Louis Pergaud, poète

Dernière mise à jour : 11 avr. 2022


"Je vais comme un artiste amoureux d'imprévu, Soucieux de surprendre aux voûtes de son âme Le vieux secret brillant en syllabes de flammes Des paradis rêvés et qu'il croyait perdus."

Louis Pergaud, "Culte intérieur"

L'Herbe d'Avril, 1908


Louis Pergaud à sa table de travail, 1910

[photographie de presse] / Agence Meurisse

Gallica/BnF



De Louis Pergaud (1882-1915) reste surtout, dans la mémoire collective, sa Guerre des Boutons, roman publié en 1912. Peut-être aussi son prix Goncourt, en 1910, pour le recueil de nouvelles De Goupil à Margot, Histoires de bêtes. Et des écoles, des rues qui portent son nom. "Louis Pergaud ? Ah oui, celui qui a écrit sur les animaux...". On a laissé dans l'ombre Pergaud le poète, qui n'est plus guère célébré. Il faut dire que, mort jeune, tué à la guerre en 1915, il n'a laissé qu'un trop court témoignage de son talent littéraire. Et que le retentissant succès de La Guerre des Boutons, qui s'offre de nombreuses éditions et traductions depuis sa parution initiale, a quelque peu éclipsé tout le reste. Toujours est-il que l'on déplore, aujourd'hui, qu'une telle oeuvre poétique ait pu tomber si vite dans l'oubli après la disparition de son auteur. C'est aussi ce qu'a pensé l'association des Amis de Louis Pergaud, qui a établi et fait publier, en juillet 2021 et pour la première fois, l'intégrale des poèmes. Voilà que La Fuite des Choses, titre choisi pour cette édition, vient pallier la pauvreté de toutes les éditions précédemment publiées. Cette anthologie est l'occasion de découvrir ou redécouvrir les poèmes de Pergaud, qu'il publia en son temps dans deux recueils : L'Aube (1904), et L'Herbe d'Avril (1908), mais aussi des poèmes inédits, des vers de jeunesse alors qu'il était étudiant à l'École Normale, et des poèmes inachevés. La lecture de ces textes ainsi présentés, donnant un beau panorama du talent de Louis Pergaud, permet de redonner vie à une brillante carrière poétique trop tôt avortée.
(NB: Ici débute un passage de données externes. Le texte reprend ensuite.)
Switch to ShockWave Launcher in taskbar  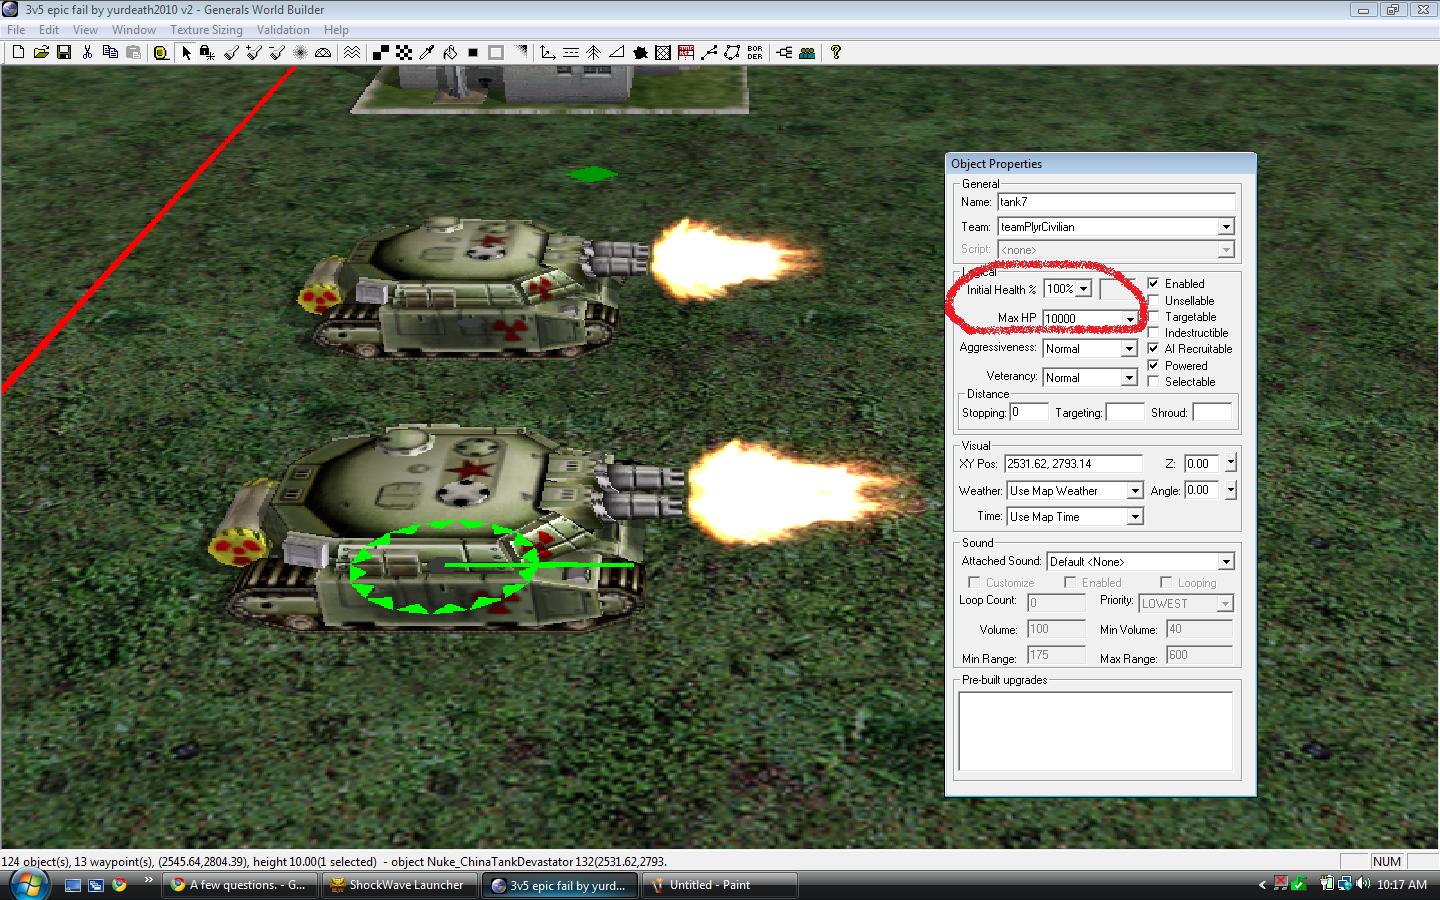click(x=397, y=885)
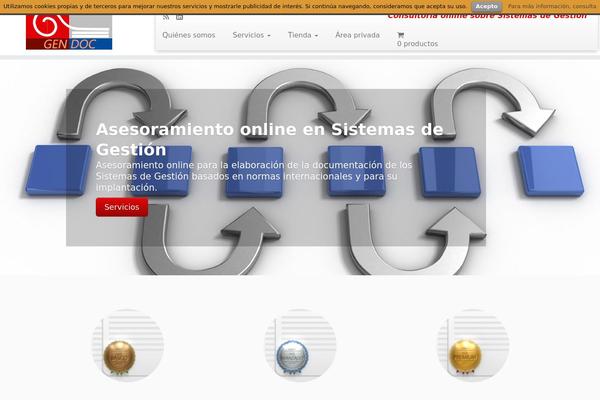The height and width of the screenshot is (400, 600).
Task: Click the slider description paragraph text
Action: pos(254,175)
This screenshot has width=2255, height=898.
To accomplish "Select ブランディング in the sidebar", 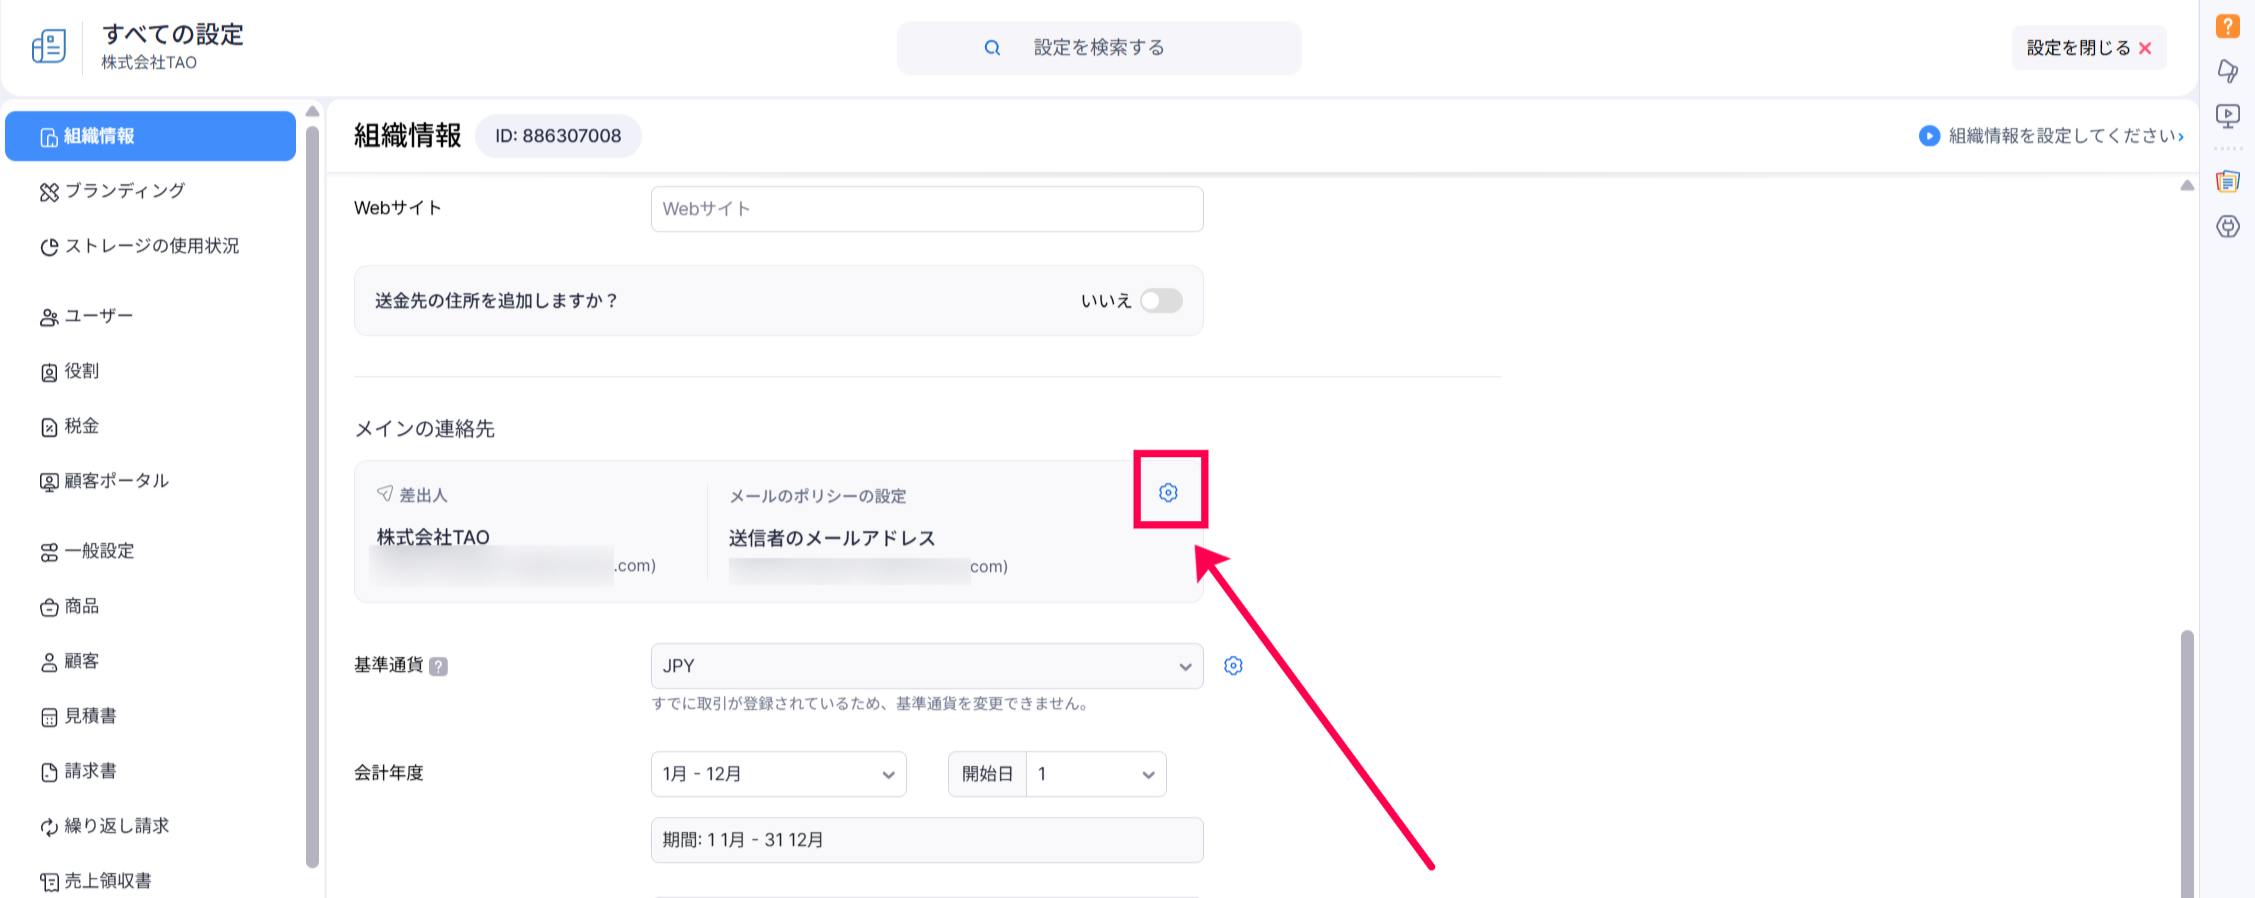I will coord(125,191).
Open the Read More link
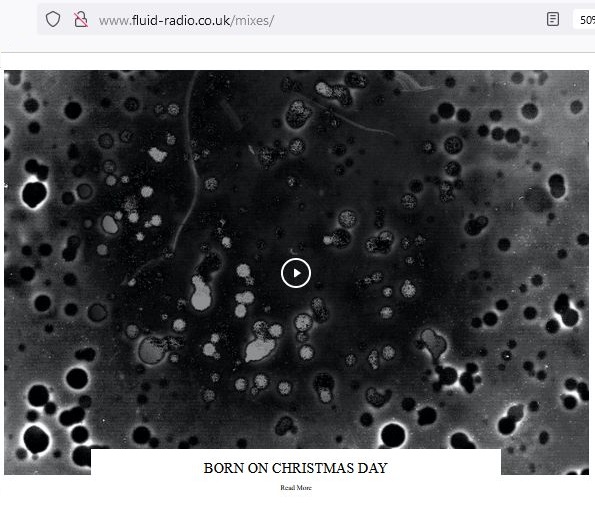 (296, 488)
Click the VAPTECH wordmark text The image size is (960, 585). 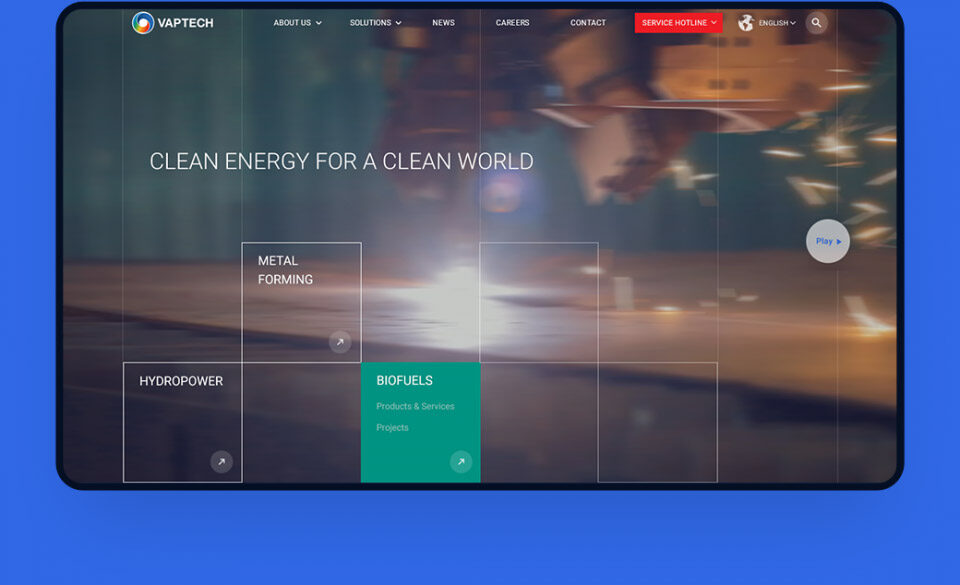[x=185, y=23]
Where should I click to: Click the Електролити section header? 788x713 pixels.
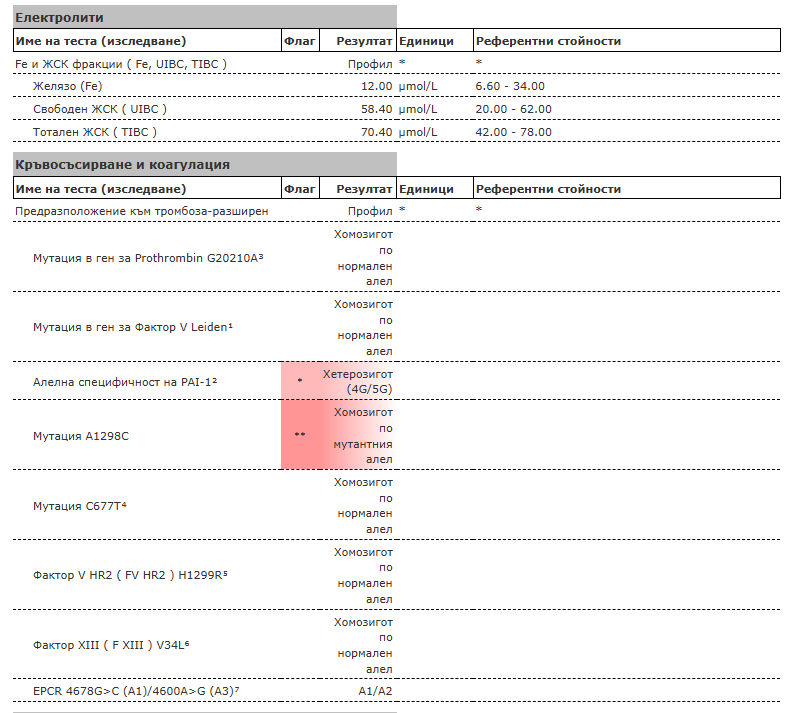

C'est le poète Léon Deubel, que Pergaud admirait tant, qui avait incité ce dernier à publier ses premiers poèmes et à se faire connaître. Leur profonde amitié est née d'une rencontre initiée par Eugène Chatot, condisciple de Deubel au collège de Baume-les-Dames, et ami d'enfance de Pergaud. Louis Pergaud a toujours été plein d'admiration pour le poète belfortain et ses tragiques aventures, que Chatot lui contait. Il est ému par le destin de Deubel, rêve de le sauver, et, à défaut, de le faire connaître. Pourtant, il vient de perdre son père, puis sa mère, successivement. Devenu orphelin, sans le sou lui aussi, il vit depuis peu chez son oncle maternel... Mais il trouve dans cette admiration nouvelle et ce début d'amitié quelque réconfort. Pergaud écrit à Deubel qu'il n'ose lui faire lire ses poèmes, qu'il juge inférieurs au talent de son destinataire. Deubel l'encourage malgré tout, et une belle correspondance s'ensuit. Un peu plus tard, Louis Pergaud aide à faire connaître La Chanson balbutiante (1899) auprès de ses camarades de l'École Normale. Même si l'entreprise n'est pas un franc succès, leur amitié est scellée.

Pierre Rouget, le directeur de l'École Normale de Besançon où Pergaud a étudié, brosse un émouvant portrait de Louis Pergaud dans son rapport de fin d'études* : "Plein de bonnes intentions, aimable mais nerveux, très impressionnable, parfois exalté. Ne sait pas toujours se maîtriser. Intelligent. En particulier, doué d'une heureuse mémoire. Ne manque pas de jugement quand il est de sang-froid. Possède des connaissances sérieuses. A du goût pour les études littéraires. Mérite qu'on s'occupe de lui..." Un peu plus haut, il notait : "Orphelin de père et de mère depuis l'an dernier, son jeune frère et lui ne possèdent pas d'autres ressources que la modeste pension de 240 francs (par an) qui leur est allouée après la mort de leurs parents."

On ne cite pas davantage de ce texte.